Plaintiff was seen for an abbreviated assessment at Mental Health Services for Clark County, Inc. ("MHSCC") in September 1999 on a self-referral. (R. at 293-94.) Plaintiff was not requesting treatment at that time, but was seeking out resources to help her with her social security claim. (Id. (noting that Plaintiff came in "talking about forms she had received from Social Security" and that she "came in . . . primarily about her being turned down for disability").) Plaintiff reported living with her boyfriend and "doing rather well." (R. at 293.) Walter Foltys, a psychological assistant, noted he had initially evaluated Plaintiff in October 1998 and had established diagnoses of learning disorder and amnestic disorder at that time. He based October 1998 diagnoses and findings of evidence of developmental issues in paucity of language and learning difficulties upon Plaintiff's Wechsler Memory Quotient, which was found to be 59 and her standard scores for reading, spelling, and arithmetic, which were also found to be in the 50s. (Id.) Mr. Foltys noted that Plaintiff "does appear to be future oriented enough to be able to . . . seek out resources to help her with her Social Security Claim." (Id.) He again diagnosed Plaintiff with a learning disorder and an amnestic disorder, assigning her a Global Assessment of Functioning ("GAF") score of 48. (R. at 294.)

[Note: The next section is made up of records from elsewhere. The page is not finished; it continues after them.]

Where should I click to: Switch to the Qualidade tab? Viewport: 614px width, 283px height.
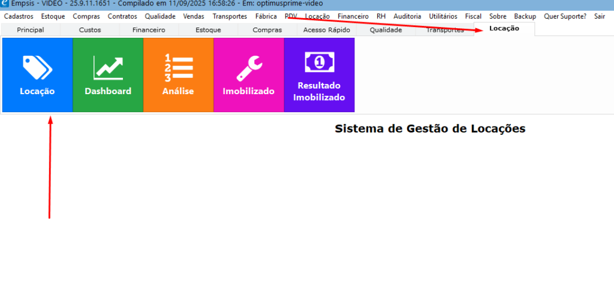386,29
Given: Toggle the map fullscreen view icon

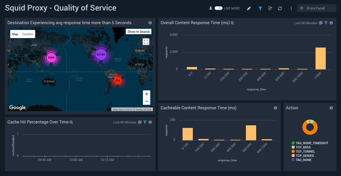Looking at the screenshot, I should point(146,42).
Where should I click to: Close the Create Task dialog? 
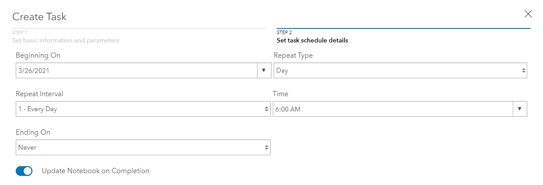click(x=528, y=14)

The GAF scale is used to report a clinician's judgment of an individual's overall level of functioning. Clinicians select a specific GAF score within the ten-point range by evaluating whether the individual is functioning at the higher or lower end of the range. A GAF score of 41 - 50 is indicative of "serious symptoms . . . or serious impairment in occupational, social, or school functioning." See American Psychiatric Ass'n, Diagnostic and Statistical Manual of Mental Disorders 33-34 (American Psychiatric Association, 4th ed. text rev. 2000) (DSM-IV-TR).

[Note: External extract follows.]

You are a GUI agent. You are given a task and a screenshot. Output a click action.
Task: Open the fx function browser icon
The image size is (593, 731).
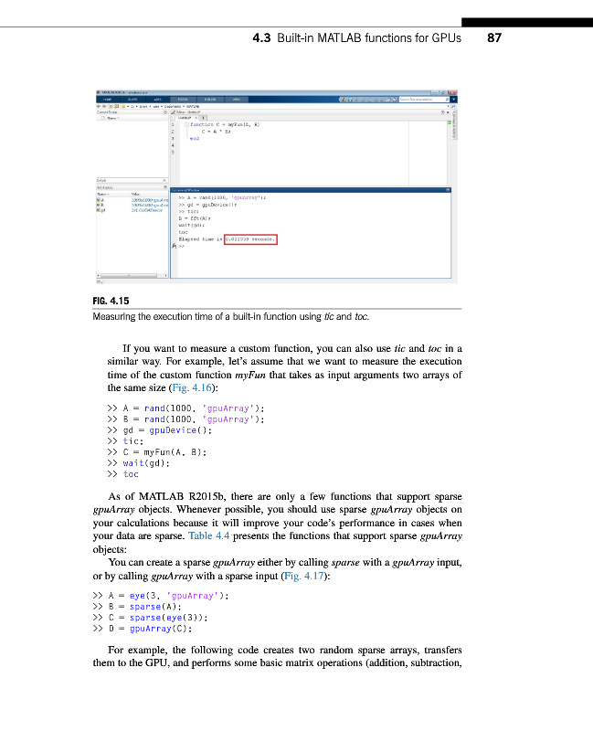pos(174,246)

Approximately five months later, in February 2000, Plaintiff returned to MHSCC, "to facilitate her application for Social Security." (R. at 295-96.) Mr. Foltys performed an abbreviated assessment because although she was scheduled for further appointments, she came only to her initial session. (R. at 295.) Plaintiff's chief complaint, again, appeared to be ongoing mild depression. (Id.) Her family doctor had prescribed Prozac to treat the mild depression. (Id.) Plaintiff reported no other major medical problems. (Id.) Mr. Folty noted that although Plaintiff denied smoking marijuana at her initial assessment, she acknowledged during this session that she was currently using the drug. (Id.) He also noted that her memory appeared to be poor, especially in immediate recall. (R. at 296.) Mr. Foltys' diagnoses included cognitive disorder, NOS, learning disorder, NOS, and dysthymia. (Id.)

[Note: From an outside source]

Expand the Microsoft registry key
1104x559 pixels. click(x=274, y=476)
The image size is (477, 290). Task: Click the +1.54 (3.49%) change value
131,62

In July 2000, approximately five months later, Plaintiff self-referred herself for another psychological assessment with Mr. Foltys. (R. at 534-35.) He noted that Plaintiff's primary complaint has been that she "has been applying for Social Security Disability and [kept] getting turned down." (R. at 534.) Mr. Foltys described Plaintiff as "cooperative, verbal, and friendly." (Id.) During this visit, Mr. Foltys noted that Plaintiff appeared to exhibit severe memory difficulties, especially in matters of immediate recall. (Id.) By way of example, Mr. Foltys noted that Plaintiff "was unable to remember a single fact from a small short story after it was read to her. Lisa had a difficult time remembering more than four digits forward." He also noted that on this visit, her "remote memory seemed extremely impaired and she again, proved to be an extremely poor historian." (Id.) He explained that Plaintiff did not know how old she was, the birth dates of her children, or how long she had been divorced. (Id.) Mr. Foltys further noted that Plaintiff exhibited poor higher executive functioning, abstract reasoning, especially in areas of similarities and differences. (R. at 534.) He indicated that she had the most difficulty in immediate recall and in concentration, noting that she "could not do serial threes, nor could she count backwards from 20 to 1 in the appropriate time limit without skipping at least two of the numbers." (R. at 535.) Mr. Foltys once again diagnosed Plaintiff with a learning disorder and an amnestic disorder. (Id.) Mr. Foltys opined that Plaintiff continued to remain disabled due to possible neurocognitive and learning deficits. (Id.)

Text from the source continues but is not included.